Work required: With the pictures set aside, reproduce each entry precisely as it reads.

++++++

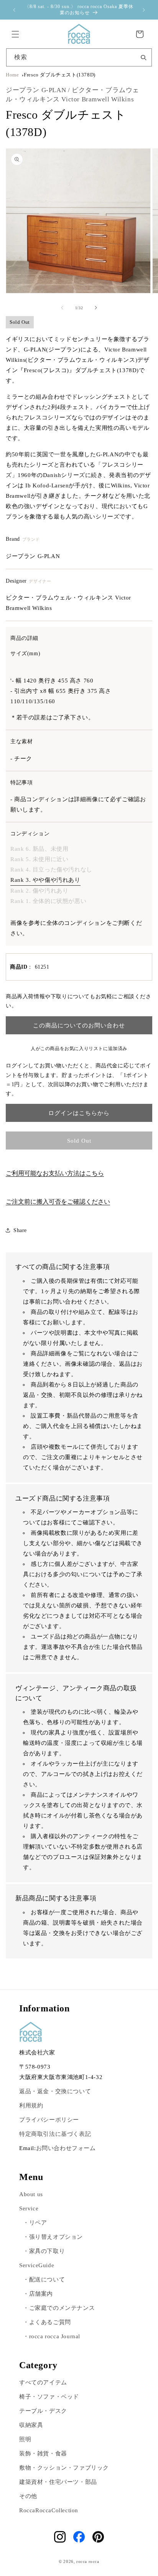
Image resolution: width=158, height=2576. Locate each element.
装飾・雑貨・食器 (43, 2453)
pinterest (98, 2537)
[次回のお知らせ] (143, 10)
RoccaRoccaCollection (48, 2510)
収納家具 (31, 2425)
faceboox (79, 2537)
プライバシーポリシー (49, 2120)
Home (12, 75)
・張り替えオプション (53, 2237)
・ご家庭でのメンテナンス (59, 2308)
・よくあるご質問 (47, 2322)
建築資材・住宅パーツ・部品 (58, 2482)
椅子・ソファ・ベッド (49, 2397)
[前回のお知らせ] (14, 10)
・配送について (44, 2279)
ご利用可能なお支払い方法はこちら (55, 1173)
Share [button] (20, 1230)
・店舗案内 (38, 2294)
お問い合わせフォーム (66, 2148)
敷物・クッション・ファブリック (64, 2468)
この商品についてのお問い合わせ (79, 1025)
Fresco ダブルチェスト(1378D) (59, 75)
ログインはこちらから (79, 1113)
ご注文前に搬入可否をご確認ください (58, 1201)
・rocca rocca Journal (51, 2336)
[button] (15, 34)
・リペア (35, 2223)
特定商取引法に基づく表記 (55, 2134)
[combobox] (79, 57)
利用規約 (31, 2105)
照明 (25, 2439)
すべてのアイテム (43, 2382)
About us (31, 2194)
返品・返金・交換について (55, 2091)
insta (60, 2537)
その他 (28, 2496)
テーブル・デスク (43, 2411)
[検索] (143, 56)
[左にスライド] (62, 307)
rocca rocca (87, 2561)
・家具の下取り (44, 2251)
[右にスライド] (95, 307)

++++++

The answer:
Image resolution: width=158, height=2576. Locate each element.
装飾・雑貨・食器 (43, 2453)
pinterest (98, 2537)
[次回のお知らせ] (143, 10)
RoccaRoccaCollection (48, 2510)
収納家具 (31, 2425)
faceboox (79, 2537)
プライバシーポリシー (49, 2120)
Home (12, 75)
・張り替えオプション (53, 2237)
・ご家庭でのメンテナンス (59, 2308)
・よくあるご質問 (47, 2322)
建築資材・住宅パーツ・部品 (58, 2482)
椅子・ソファ・ベッド (49, 2397)
[前回のお知らせ] (14, 10)
・配送について (44, 2279)
ご利用可能なお支払い方法はこちら (55, 1173)
Share [button] (20, 1230)
・店舗案内 (38, 2294)
お問い合わせフォーム (66, 2148)
敷物・クッション・ファブリック (64, 2468)
この商品についてのお問い合わせ (79, 1025)
Fresco ダブルチェスト(1378D) (59, 75)
ログインはこちらから (79, 1113)
ご注文前に搬入可否をご確認ください (58, 1201)
・rocca rocca Journal (51, 2336)
[button] (15, 34)
・リペア (35, 2223)
特定商取引法に基づく表記 (55, 2134)
[combobox] (79, 57)
利用規約 (31, 2105)
照明 (25, 2439)
すべてのアイテム (43, 2382)
About us (31, 2194)
返品・返金・交換について (55, 2091)
insta (60, 2537)
その他 (28, 2496)
テーブル・デスク (43, 2411)
[検索] (143, 56)
[左にスライド] (62, 307)
rocca rocca (87, 2561)
・家具の下取り (44, 2251)
[右にスライド] (95, 307)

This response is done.